Everything about the current economic situation seems like it’s making it tougher to get ahead.

In the face of growing income and wealth disparities, many families also face high and rising health care costs. The risk of unexpectedly large health care costs weighs heavily on many families’ minds—perhaps including Lucas’s—and unanticipated medical expenses are a primary main driver of foreclosure and bankruptcy.

Lucas works over 70 hours per week to keep a roof over his family’s head, to put food on the table and to pay for medical care and education for his daughter. What opportunities does Lucas have to get ahead? How many other people are there like Lucas across the country, who work as much as possible but face tremendous obstacles to moving up the economic ladder and who are one unfortunate event away from falling far, far behind?

The growing income and wealth inequality, and the difficulty of people on the lower rungs of the economic ladder to be able to get ahead, suggests that housing affordability problems will only increase for those in the more modest income groups. It suggests a need for an increased supply of housing, particularly in fast-growing and high-cost areas. It also suggests the importance of the transportability of housing vouchers within a region, as was recommended by Bruce Katz and Margery Austin Turner, to make it easier for working households to move within a region for a better job or a better neighborhood.

The situation also suggests a need for critical analysis of how working households in the middle and bottom of the income spectrum are to build wealth. Historically, for these households, owning a home was the primary way they accumulated wealth. Even as homeownership became ostensibly more affordable across most of the country, access to homeownership has declined through tighter credit markets and stricter standards.

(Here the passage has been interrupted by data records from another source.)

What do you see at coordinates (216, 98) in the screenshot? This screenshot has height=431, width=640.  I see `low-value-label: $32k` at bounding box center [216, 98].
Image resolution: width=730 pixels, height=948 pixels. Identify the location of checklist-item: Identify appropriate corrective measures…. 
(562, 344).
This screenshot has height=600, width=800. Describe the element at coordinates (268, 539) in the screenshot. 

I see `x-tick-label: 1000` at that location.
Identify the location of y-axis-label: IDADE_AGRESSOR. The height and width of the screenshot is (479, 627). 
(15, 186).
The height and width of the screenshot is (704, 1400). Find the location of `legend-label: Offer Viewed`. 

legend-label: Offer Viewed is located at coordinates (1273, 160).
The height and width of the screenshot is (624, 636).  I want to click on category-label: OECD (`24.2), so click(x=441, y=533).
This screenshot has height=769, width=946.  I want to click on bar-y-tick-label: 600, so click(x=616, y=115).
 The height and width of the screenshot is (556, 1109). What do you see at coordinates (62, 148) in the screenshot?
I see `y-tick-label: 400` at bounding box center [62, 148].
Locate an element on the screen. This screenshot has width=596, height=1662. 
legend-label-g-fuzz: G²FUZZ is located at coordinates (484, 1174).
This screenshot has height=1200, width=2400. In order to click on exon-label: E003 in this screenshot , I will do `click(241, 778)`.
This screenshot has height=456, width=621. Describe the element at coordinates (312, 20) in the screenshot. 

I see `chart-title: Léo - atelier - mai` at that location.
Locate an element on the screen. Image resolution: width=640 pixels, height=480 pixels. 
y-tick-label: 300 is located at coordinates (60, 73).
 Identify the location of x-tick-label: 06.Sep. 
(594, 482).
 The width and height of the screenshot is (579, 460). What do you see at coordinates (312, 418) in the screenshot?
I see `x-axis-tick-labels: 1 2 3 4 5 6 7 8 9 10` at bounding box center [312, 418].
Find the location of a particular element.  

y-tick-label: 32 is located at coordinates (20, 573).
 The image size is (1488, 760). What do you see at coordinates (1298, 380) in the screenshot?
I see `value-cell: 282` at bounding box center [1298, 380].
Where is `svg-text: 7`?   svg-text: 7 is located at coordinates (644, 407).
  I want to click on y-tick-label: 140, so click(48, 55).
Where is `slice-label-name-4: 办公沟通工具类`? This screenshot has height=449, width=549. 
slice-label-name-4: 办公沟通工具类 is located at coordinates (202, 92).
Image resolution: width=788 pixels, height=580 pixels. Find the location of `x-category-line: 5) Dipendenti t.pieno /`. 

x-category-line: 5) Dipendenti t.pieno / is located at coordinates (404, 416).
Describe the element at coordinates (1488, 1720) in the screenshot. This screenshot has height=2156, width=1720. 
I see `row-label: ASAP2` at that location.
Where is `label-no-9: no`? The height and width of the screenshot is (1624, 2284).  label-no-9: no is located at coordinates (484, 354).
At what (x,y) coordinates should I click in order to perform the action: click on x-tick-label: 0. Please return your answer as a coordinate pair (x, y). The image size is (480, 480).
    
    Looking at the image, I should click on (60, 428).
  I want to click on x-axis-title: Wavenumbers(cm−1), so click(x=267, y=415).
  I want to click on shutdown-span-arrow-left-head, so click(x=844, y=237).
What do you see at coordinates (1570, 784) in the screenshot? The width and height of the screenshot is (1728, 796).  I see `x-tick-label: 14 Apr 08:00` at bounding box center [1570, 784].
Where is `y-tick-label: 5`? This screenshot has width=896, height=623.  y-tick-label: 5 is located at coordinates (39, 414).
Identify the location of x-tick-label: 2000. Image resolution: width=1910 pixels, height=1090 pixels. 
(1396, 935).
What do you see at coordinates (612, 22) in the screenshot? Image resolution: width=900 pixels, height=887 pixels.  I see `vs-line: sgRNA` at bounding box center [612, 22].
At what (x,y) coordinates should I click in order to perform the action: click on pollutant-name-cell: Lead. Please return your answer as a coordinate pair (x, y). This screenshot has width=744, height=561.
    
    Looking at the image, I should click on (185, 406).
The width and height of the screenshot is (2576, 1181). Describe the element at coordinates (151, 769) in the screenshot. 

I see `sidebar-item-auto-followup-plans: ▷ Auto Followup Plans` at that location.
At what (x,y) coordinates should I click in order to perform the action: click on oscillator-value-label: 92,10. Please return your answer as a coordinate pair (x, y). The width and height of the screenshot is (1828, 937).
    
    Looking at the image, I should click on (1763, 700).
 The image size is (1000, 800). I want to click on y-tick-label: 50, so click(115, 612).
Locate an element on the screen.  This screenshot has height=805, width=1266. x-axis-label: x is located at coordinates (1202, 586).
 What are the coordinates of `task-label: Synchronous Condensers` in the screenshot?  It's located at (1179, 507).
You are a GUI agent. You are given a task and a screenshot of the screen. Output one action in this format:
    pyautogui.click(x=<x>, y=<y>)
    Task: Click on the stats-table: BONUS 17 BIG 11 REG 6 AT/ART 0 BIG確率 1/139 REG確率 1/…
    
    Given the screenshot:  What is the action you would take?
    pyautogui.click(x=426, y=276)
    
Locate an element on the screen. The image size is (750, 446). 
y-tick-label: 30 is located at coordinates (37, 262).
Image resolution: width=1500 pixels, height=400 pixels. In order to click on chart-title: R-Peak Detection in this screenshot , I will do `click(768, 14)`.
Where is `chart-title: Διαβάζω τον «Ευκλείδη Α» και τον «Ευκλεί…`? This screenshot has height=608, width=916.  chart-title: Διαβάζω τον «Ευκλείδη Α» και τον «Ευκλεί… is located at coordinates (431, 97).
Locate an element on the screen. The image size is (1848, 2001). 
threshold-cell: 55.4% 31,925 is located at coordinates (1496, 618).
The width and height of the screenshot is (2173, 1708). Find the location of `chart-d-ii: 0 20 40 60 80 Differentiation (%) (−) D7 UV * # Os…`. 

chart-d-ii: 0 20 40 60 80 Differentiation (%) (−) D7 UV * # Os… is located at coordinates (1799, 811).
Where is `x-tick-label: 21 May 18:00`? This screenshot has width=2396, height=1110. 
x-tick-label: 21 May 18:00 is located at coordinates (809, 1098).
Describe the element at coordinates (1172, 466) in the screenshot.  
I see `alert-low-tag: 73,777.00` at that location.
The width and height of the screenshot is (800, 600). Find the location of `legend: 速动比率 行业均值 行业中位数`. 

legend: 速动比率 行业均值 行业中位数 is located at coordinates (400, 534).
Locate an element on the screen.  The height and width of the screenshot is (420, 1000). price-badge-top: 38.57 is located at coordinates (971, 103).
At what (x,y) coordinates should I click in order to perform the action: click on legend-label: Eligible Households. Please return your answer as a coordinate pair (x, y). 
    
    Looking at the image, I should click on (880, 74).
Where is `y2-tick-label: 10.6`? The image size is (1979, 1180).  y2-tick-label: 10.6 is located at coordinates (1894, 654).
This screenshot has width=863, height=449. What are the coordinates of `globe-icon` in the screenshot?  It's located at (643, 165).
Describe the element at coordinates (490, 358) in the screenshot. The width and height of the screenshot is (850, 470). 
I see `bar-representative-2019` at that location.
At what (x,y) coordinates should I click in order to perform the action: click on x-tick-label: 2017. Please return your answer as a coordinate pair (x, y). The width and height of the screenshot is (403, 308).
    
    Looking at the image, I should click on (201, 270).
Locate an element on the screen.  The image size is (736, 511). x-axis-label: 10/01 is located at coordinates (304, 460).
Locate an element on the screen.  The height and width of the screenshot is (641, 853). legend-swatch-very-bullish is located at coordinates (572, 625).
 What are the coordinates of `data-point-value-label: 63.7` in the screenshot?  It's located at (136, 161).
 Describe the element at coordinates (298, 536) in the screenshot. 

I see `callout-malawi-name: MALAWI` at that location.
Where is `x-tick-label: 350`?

The ability of working households to get ahead depends on more than just access to affordable and decent housing near jobs. But the lack of accessible and affordable housing is most assuredly a barrier to having a chance.

When I saw Lucas later in the week, he thanked me for asking about his situation. “It sounds like you worry about me,” he said. “I worry about me, so it’s nice to think someone else is.”

What should we be doing beyond worrying? From a researcher perspective, we can remain steadfast in our efforts to document and disseminate data on the economic circumstances of working families. Furthermore, researchers in the housing field, including the Center for Housing Policy, can raise questions and suggest answers for how housing policies and programs incentivize or discourage wealth creation. And researchers should serve as a resource to advocates and others who need to be armed with rigorous and thoughtful analysis as they seek change.